## [Work item]
Please print each entry below exactly as it reads.

[Supplied entries Boundary: Start]

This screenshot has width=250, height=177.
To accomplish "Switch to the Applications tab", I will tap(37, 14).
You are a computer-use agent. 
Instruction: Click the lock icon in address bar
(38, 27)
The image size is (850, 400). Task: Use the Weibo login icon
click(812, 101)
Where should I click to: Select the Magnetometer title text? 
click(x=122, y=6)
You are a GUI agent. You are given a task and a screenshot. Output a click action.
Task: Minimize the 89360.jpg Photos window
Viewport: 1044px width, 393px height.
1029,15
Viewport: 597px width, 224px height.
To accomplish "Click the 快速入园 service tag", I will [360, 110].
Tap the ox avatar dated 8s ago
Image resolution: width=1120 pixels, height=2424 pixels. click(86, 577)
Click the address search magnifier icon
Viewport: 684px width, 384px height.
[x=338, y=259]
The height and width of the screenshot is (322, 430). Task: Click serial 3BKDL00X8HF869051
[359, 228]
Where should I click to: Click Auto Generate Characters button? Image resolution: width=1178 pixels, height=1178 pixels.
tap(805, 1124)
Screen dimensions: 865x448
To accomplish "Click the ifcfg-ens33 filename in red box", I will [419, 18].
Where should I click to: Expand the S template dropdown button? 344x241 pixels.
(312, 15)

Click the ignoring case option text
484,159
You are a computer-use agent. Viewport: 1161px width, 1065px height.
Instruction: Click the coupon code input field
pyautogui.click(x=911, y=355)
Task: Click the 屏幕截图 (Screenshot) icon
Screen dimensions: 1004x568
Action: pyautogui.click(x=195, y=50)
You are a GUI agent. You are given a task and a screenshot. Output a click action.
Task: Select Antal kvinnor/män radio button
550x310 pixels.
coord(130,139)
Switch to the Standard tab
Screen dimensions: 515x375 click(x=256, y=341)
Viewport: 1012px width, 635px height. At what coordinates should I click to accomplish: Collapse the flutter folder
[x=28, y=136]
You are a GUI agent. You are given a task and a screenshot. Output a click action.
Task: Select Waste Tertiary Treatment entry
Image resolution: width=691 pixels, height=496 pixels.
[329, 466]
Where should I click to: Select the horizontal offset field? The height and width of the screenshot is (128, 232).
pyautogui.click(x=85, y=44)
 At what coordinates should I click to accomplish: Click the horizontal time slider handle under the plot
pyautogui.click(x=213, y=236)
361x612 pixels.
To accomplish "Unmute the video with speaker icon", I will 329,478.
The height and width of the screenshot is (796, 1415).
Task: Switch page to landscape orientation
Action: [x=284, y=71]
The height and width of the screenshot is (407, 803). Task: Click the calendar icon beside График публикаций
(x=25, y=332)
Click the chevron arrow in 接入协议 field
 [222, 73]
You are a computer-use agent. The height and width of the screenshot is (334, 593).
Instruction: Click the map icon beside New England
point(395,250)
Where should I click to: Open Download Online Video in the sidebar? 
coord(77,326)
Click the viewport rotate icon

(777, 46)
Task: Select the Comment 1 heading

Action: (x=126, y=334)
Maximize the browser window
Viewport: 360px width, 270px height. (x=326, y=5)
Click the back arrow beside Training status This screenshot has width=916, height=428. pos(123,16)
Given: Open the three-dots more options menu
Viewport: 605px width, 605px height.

[Supplied entries Boundary: End]

## [Output of the exercise]
This screenshot has width=250, height=177.
To accomplish "Switch to the Applications tab", I will tap(37, 14).
You are a computer-use agent. 
Instruction: Click the lock icon in address bar
(38, 27)
The image size is (850, 400). Task: Use the Weibo login icon
click(812, 101)
Where should I click to: Select the Magnetometer title text? 
click(x=122, y=6)
You are a GUI agent. You are given a task and a screenshot. Output a click action.
Task: Minimize the 89360.jpg Photos window
Viewport: 1044px width, 393px height.
1029,15
Viewport: 597px width, 224px height.
To accomplish "Click the 快速入园 service tag", I will [360, 110].
Tap the ox avatar dated 8s ago
Image resolution: width=1120 pixels, height=2424 pixels. click(86, 577)
Click the address search magnifier icon
Viewport: 684px width, 384px height.
[x=338, y=259]
The height and width of the screenshot is (322, 430). Task: Click serial 3BKDL00X8HF869051
[359, 228]
Where should I click to: Click Auto Generate Characters button? Image resolution: width=1178 pixels, height=1178 pixels.
tap(805, 1124)
Screen dimensions: 865x448
To accomplish "Click the ifcfg-ens33 filename in red box", I will [419, 18].
Where should I click to: Expand the S template dropdown button? 344x241 pixels.
(312, 15)

Click the ignoring case option text
484,159
You are a computer-use agent. Viewport: 1161px width, 1065px height.
Instruction: Click the coupon code input field
pyautogui.click(x=911, y=355)
Task: Click the 屏幕截图 (Screenshot) icon
Screen dimensions: 1004x568
Action: pyautogui.click(x=195, y=50)
You are a GUI agent. You are given a task and a screenshot. Output a click action.
Task: Select Antal kvinnor/män radio button
550x310 pixels.
coord(130,139)
Switch to the Standard tab
Screen dimensions: 515x375 click(x=256, y=341)
Viewport: 1012px width, 635px height. At what coordinates should I click to accomplish: Collapse the flutter folder
[x=28, y=136]
You are a GUI agent. You are given a task and a screenshot. Output a click action.
Task: Select Waste Tertiary Treatment entry
Image resolution: width=691 pixels, height=496 pixels.
[329, 466]
Where should I click to: Select the horizontal offset field? The height and width of the screenshot is (128, 232).
pyautogui.click(x=85, y=44)
 At what coordinates should I click to accomplish: Click the horizontal time slider handle under the plot
pyautogui.click(x=213, y=236)
361x612 pixels.
To accomplish "Unmute the video with speaker icon", I will 329,478.
The height and width of the screenshot is (796, 1415).
Task: Switch page to landscape orientation
Action: [x=284, y=71]
The height and width of the screenshot is (407, 803). Task: Click the calendar icon beside График публикаций
(x=25, y=332)
Click the chevron arrow in 接入协议 field
 [222, 73]
You are a computer-use agent. The height and width of the screenshot is (334, 593).
Instruction: Click the map icon beside New England
point(395,250)
Where should I click to: Open Download Online Video in the sidebar? 
coord(77,326)
Click the viewport rotate icon

(777, 46)
Task: Select the Comment 1 heading

Action: (x=126, y=334)
Maximize the browser window
Viewport: 360px width, 270px height. (x=326, y=5)
Click the back arrow beside Training status This screenshot has width=916, height=428. pos(123,16)
Given: Open the three-dots more options menu
Viewport: 605px width, 605px height.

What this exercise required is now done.